Le système scolaire n’y échappe pas : on a plus d’enseignants et moins d’élèves que vingt ans passé, nous dit Finn, ce qui n’est peut-être pas faux. Cependant, il semble ignorer que la classe – et surtout la COMPOSITION de la classe – a grandement changé en vingt ans, largement à cause de l’aventure néo-brunswickoise de l’inclusion scolaire. Avant de sous-entendre qu’on devrait couper des postes d’enseignement, j’aimerais lui suggérer de passer une journée en salle de classe. Quarante, cinquante élèves par classe, pas sûr que ça fonctionnerait comme au temps des nonnes. Des classes réduites, en raison des difficultés liées à l’enseignement différencié qu’on impose aux professeurs, ça veut dire plus de profs. Et la discipline est une affaire un tantinet plus subtile de nos jours. T’as juste besoin de regarder un élève aujourd’hui pis t’es déjà dans le trouble ; va donc gérer une classe avec ça, toi. On est plus au temps de la strap.
Il a en plus le culot de dénoncer l’embauche de 2000 assistant(e)s en enseignement comme une dépense inutile. C’est parfaitement digne de qui croit que la journée d’un enseignant commence à la cloche du matin et finit à la cloche du soir, et qu’ils vont tous s’éparer sur la plage de juin à septembre. Pas d’overtime, non plus. Si vraiment il y a eu 2000 assistant(e)s embauchés, la réalité nous démontre que c’est encore insuffisant.
Bien entendu, on pourrait retourner en arrière et placer nos jeunes à besoin spéciaux en institution, où ils ne dérangent pas les finances publiques. Est-ce que c’est ça la solution, M. Finn ?

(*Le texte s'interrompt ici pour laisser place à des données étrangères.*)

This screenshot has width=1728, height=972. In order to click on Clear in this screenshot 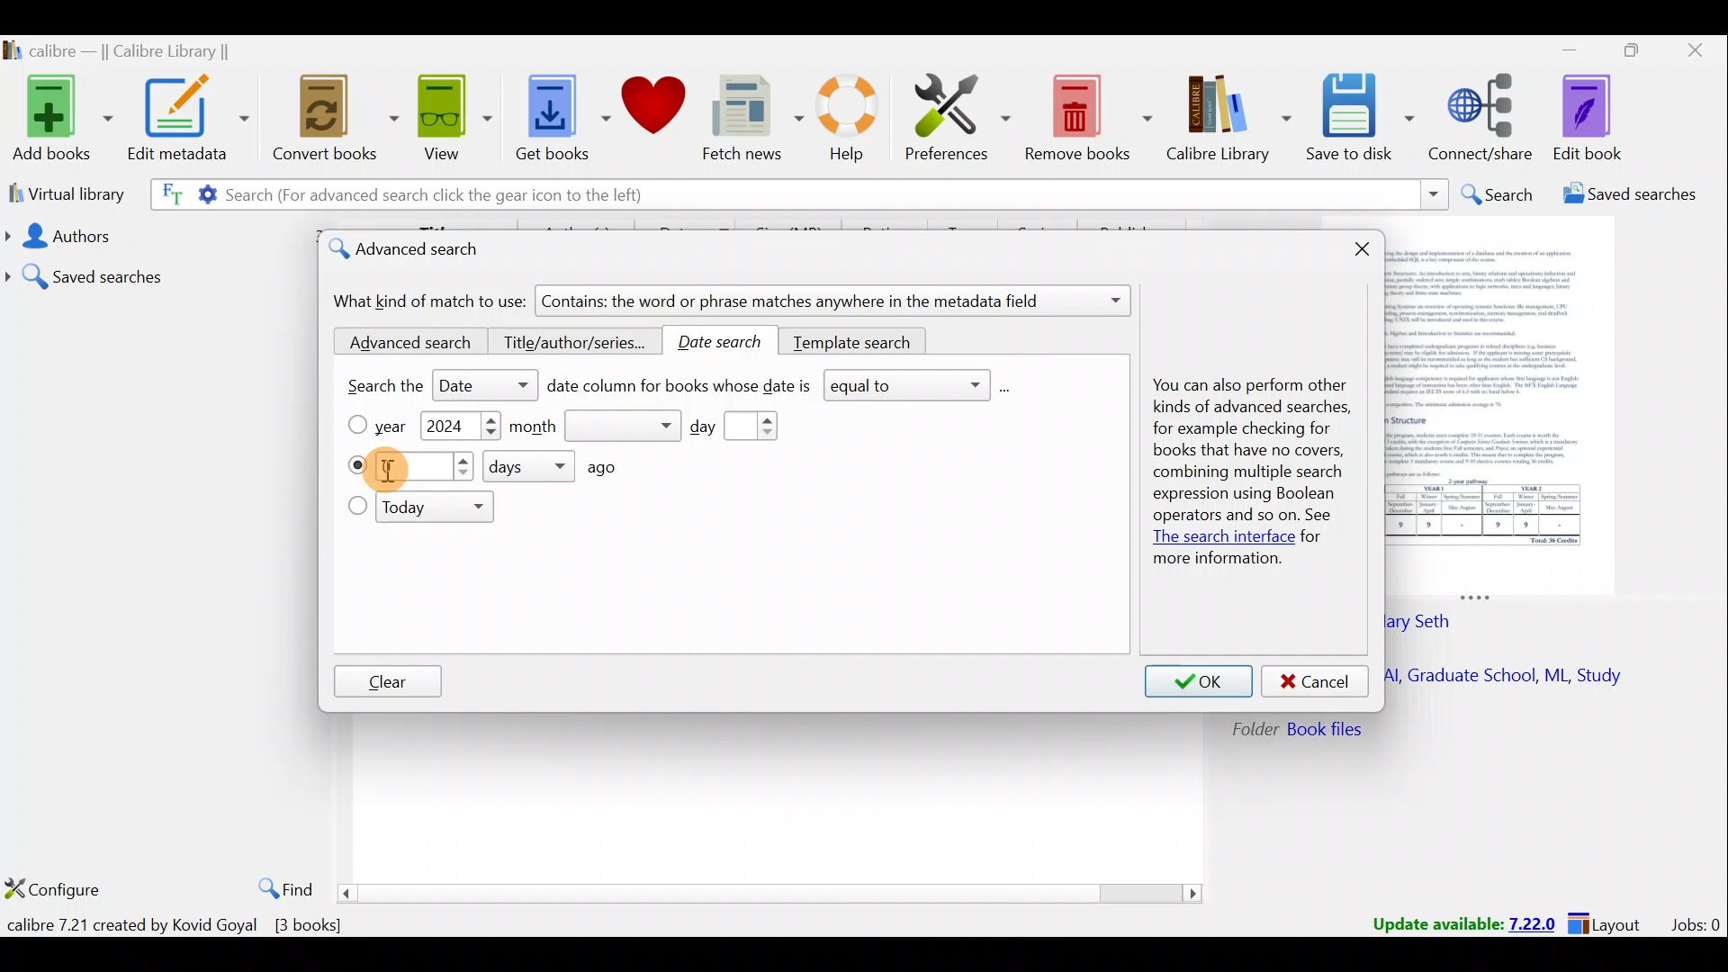, I will do `click(388, 683)`.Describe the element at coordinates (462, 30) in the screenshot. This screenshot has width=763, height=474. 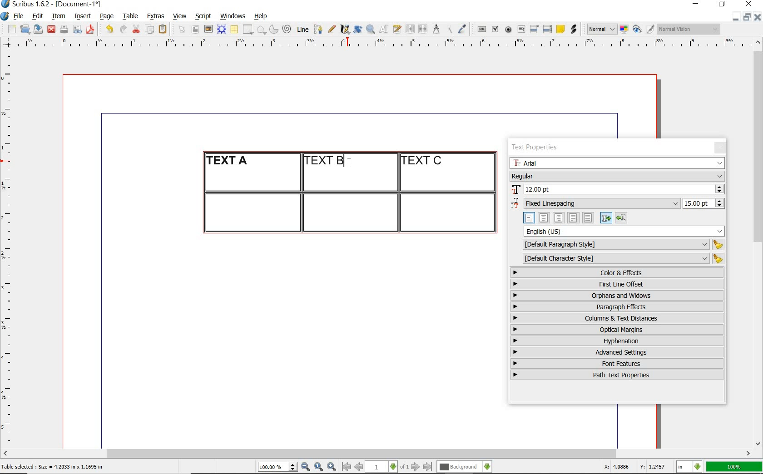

Il a enfin la face de dire que les coupures dans la haute fonction publique n’aideront pas les choses, parce que, et je prends la peine de le citer : « de telles mesures risquent de nuire considérablement au pouvoir d’attraction et de rétention de la fonction publique, surtout en ce qui touche les cadres supérieurs. »
Le discours cadre bien avec l’idéologie politique du moment. C’est pourtant pas de gens avec de l’argent qu’on a besoin, c’est de gens avec des idées et un dévouement à la cause qui dépasse l’attente du chèque de paye.
Il dit en conclusion que nous devons ajuster l’appareil public afin qu’il reflète mieux notre réalité démographique, car ces services ont un coût per capita plus haut que la moyenne canadienne à l’heure actuelle. Il faut donc un reflet pertinent à une population vieillissante, dispersée, peu instruite et pauvre, hmmmm.
C’est sûr que des coupures en santé, en infrastructures, en éducation et auprès du financement des groupes d’intérêt constitue la voie à suivre. Bien sûr, en truffant la fonction publique de stars du secteur privé au passage, parce qu’ils SAVENT COMMENT FAIRE DE L’ARGENT EN FOURRANT LE PEUPLE. Je sais que le sarcasme se décèle mal à l’écrit, mais je fais confiance à mon lectorat. Alors vous m’excuserez si je dis des choses pas Finn.
J’espère, parce que j’arrêterai pas.